In addition to Aronoff's $40,000 in Florida, Young raised tens of thousands of dollars in Wisconsin, Arkansas, and New Jersey during the spring and summer of 2005 from residents and special interests eager to curry favor with the man who would preside over a $280 billion authorization bill.

In fact, Young proved much more popular with those outside his state during that time than with Alaskans. Young raised only $37,862 from Alaskans for his campaign and political action committees in the first six months of 2005 -- that's compared to $90,000 from Floridians, $22,000 from Wisconsinites, $174,000 from Arkansans, and $30,000 from New Jerseyans.

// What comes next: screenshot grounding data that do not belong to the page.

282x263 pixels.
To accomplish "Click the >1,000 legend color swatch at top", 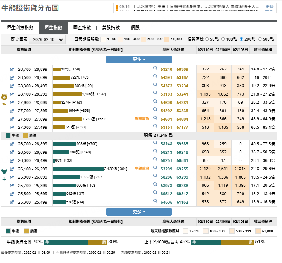I will (166, 39).
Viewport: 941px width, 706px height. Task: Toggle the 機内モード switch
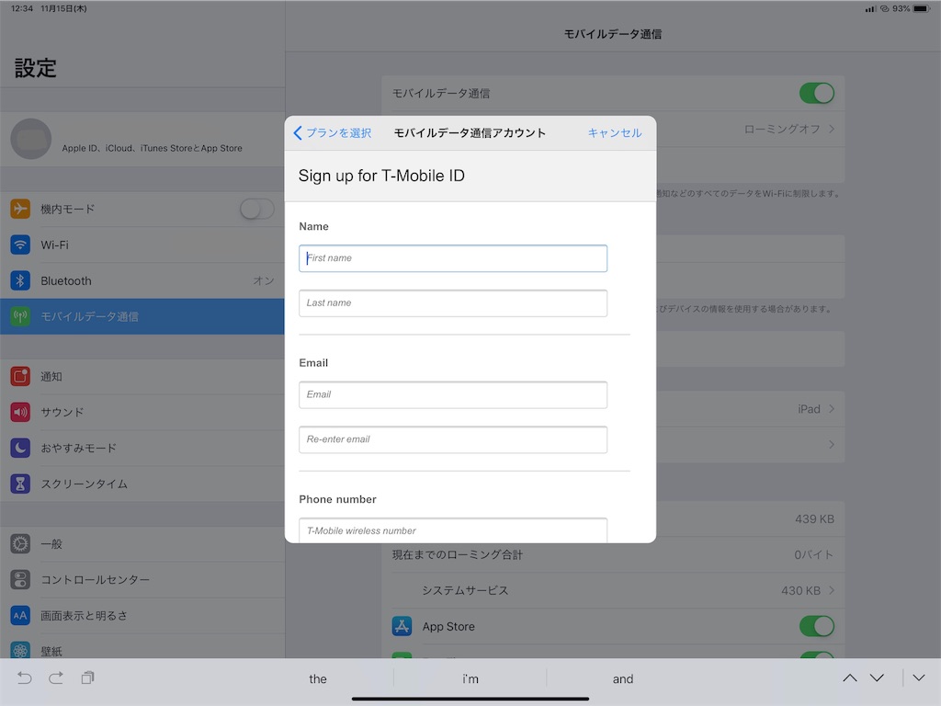(x=257, y=209)
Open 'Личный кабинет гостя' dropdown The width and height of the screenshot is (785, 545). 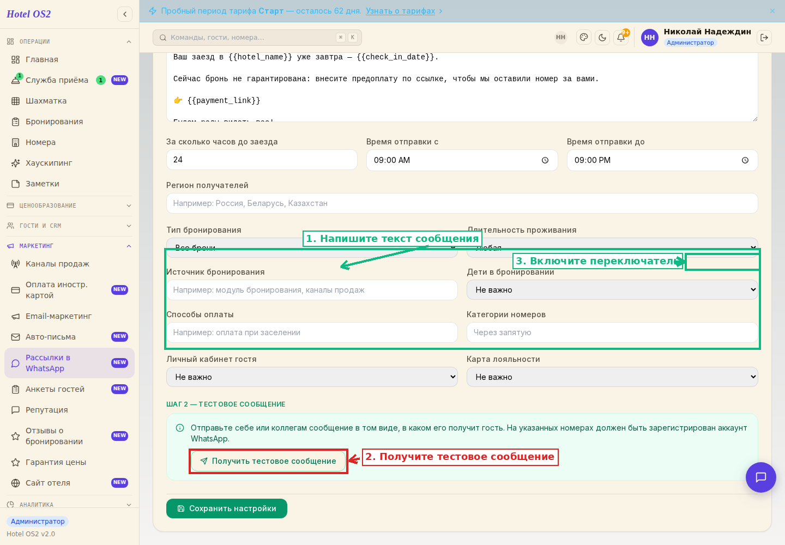[x=312, y=377]

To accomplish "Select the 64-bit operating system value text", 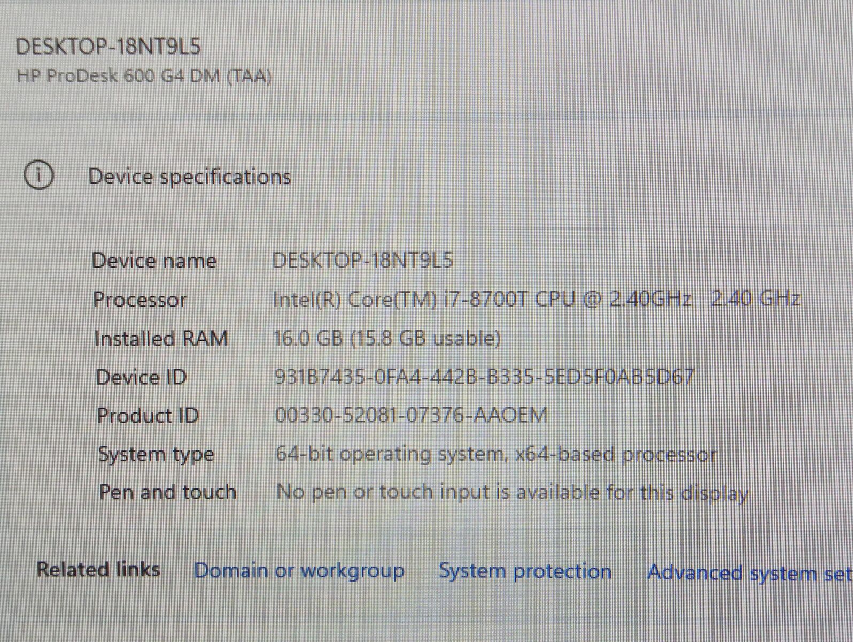I will 495,454.
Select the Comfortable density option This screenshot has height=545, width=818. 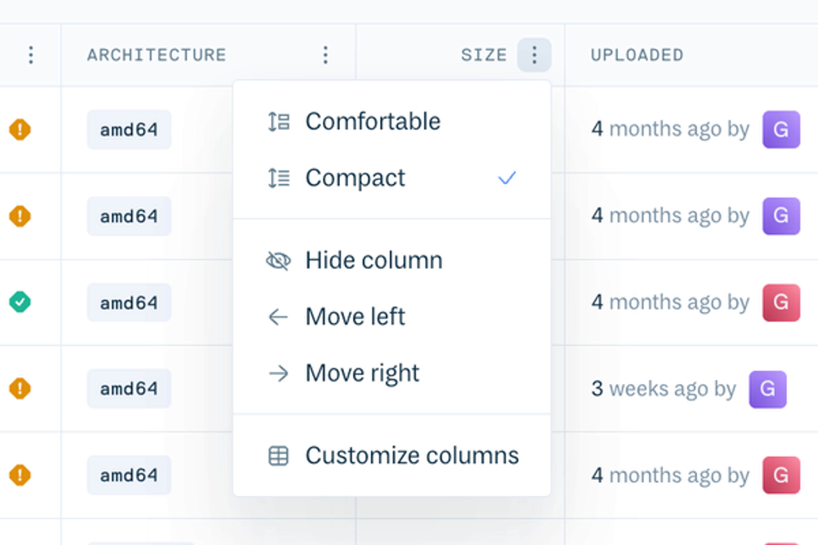tap(373, 121)
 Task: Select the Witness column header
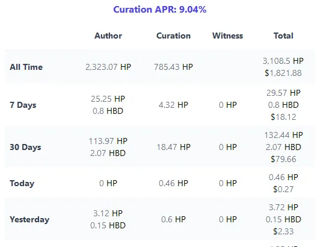(x=228, y=36)
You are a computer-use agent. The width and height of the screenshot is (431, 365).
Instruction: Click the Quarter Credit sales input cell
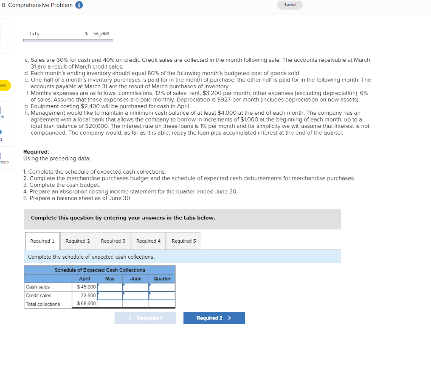(x=162, y=295)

Below is our rundown of Young's special tour of our great nation, and how the locals fared.

Florida First and foremost, of course, is Young's infamous $10 million Coconut Road earmark, one which Young inserted (changing the language after the bill passed Congress) against the wishes of local officials.

Following the typical Young-earmark pattern, a fundraiser arranged by part-time Naples resident and real estate developer Daniel Aronoff triggered the earmark, after netting $40,000 for Young's campaign.

The project is unpopular in the area and local authorities have asked for permission to use the money for what was outlined by the original earmark before it was changed.

Wisconsin In late May of 2005, businessman Dennis Troha, his family, and associates gave $22,000 to Young.

He had his reasons. Daniel Bice of the Milwaukee Journal Sentinel has reported that Troha was angling to have truck hauling legislation included in the transportation bill that would benefit Troha's trucking conglomerate. Troha got what he wanted (thanks also to Reps. Paul Ryan (R-WI) and Jim Oberstar (D-MN)), but has since been indicted. Earlier this summer, he pleaded guilty to making illegal contributions to Democrats and Republicans alike. He's yet to be sentenced and faces a maximum of two years in prison.

Bice reports that Troha is currently cooperating with federal prosecutors as they probe the trucking deal. Young says that he's never met Troha and didn't know the rule change would benefit him.

Around the same time the US attorney's office began looking into the contributions, Young retained Akin Gump for $25,000.